● **WRITTEN TASKS**
A. Answer these questions about the text on Cassandra virtual tables:
(i) In which file would setting changes need to be persisted to survive a restart of the Cassandra process?
(ii) Which nodetool command currently makes the sstable_tasks information available?
(iii) In the sample sstable_tasks output, what kind of task is shown?
B. Could you retype every line of the listing below word for word, leaving the pictures out?

━━━━━ READING TEXT ━━━━━

Here, I’ve truncated the output, as there 209 settings exposed currently. There are plans to make this table writeable so that some settings can be changed at runtime as can currently be done through JMX. Such changes, of course, would need to be persisted in cassandra.yaml to survive a restart of the Cassandra process.

sstable_tasks

The sstable_tasks virtual table will expose currently running operations on SSTables like compactions, upgradesstables, or cleanup. For example:

cqlsh> select * from system_views.sstable_tasks ;

 keyspace_name | table_name  | task_id                              | kind       | progress | total     | unit
---------------+-------------+--------------------------------------+------------+----------+-----------+-------
    tlp_stress | sensor_data | f6506ec0-3064-11e9-95e2-b3ac36f635bf | compaction | 17422218 | 127732310 | bytes

These informations are currently available through the nodetool compactionstats command.

━━━━━ DATA LISTING ━━━━━

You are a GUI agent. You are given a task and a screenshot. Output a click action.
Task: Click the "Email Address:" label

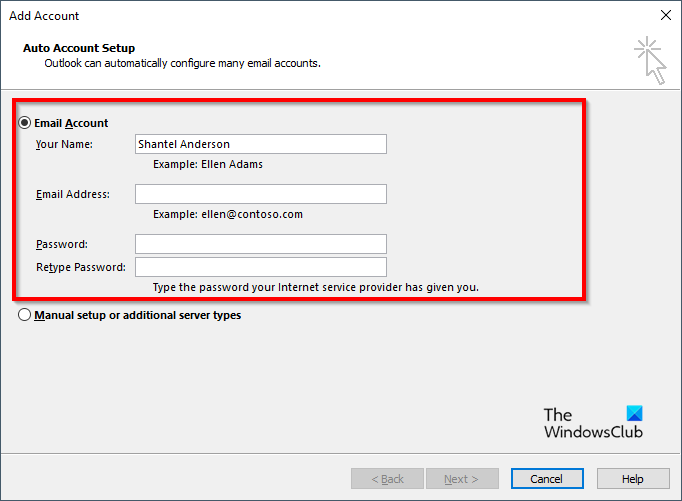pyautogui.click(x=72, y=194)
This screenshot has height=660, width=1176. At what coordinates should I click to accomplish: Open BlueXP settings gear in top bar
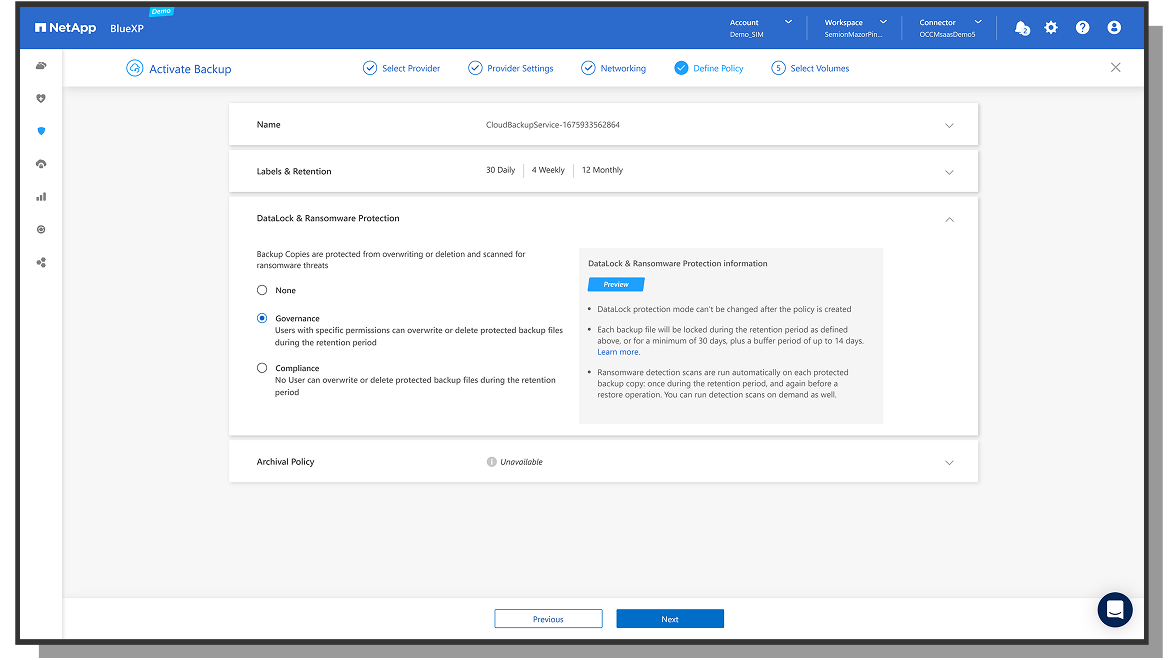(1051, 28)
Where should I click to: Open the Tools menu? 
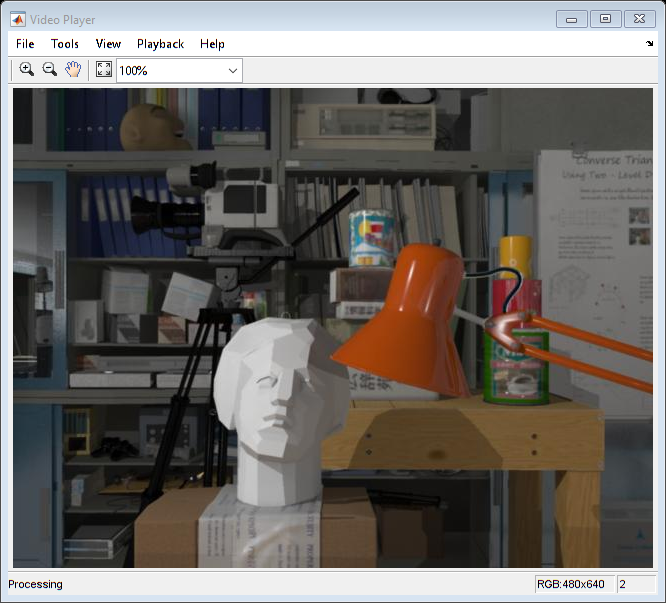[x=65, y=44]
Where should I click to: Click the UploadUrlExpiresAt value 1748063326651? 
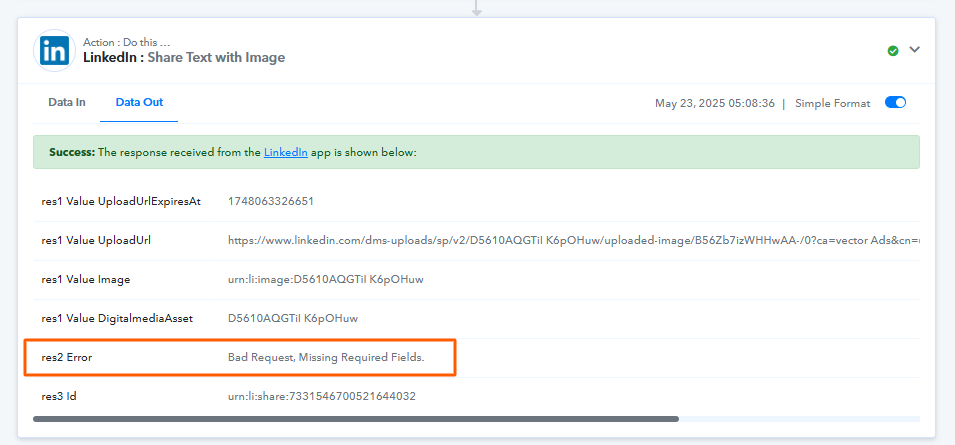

━━━━━

● **SOLUTIONS TO THE PROBLEMS**
A.
(i) cassandra.yaml
(ii) nodetool compactionstats
(iii) compaction

B.
You are a GUI agent. You are given a task and a screenshot. Output a click action.
Task: Click the "Email Address:" label

pyautogui.click(x=72, y=194)
This screenshot has height=660, width=1176. At what coordinates should I click to accomplish: Open BlueXP settings gear in top bar
(1051, 28)
Where should I click to: Open the Tools menu? 
[x=65, y=44]
Where should I click to: Click the UploadUrlExpiresAt value 1748063326651? 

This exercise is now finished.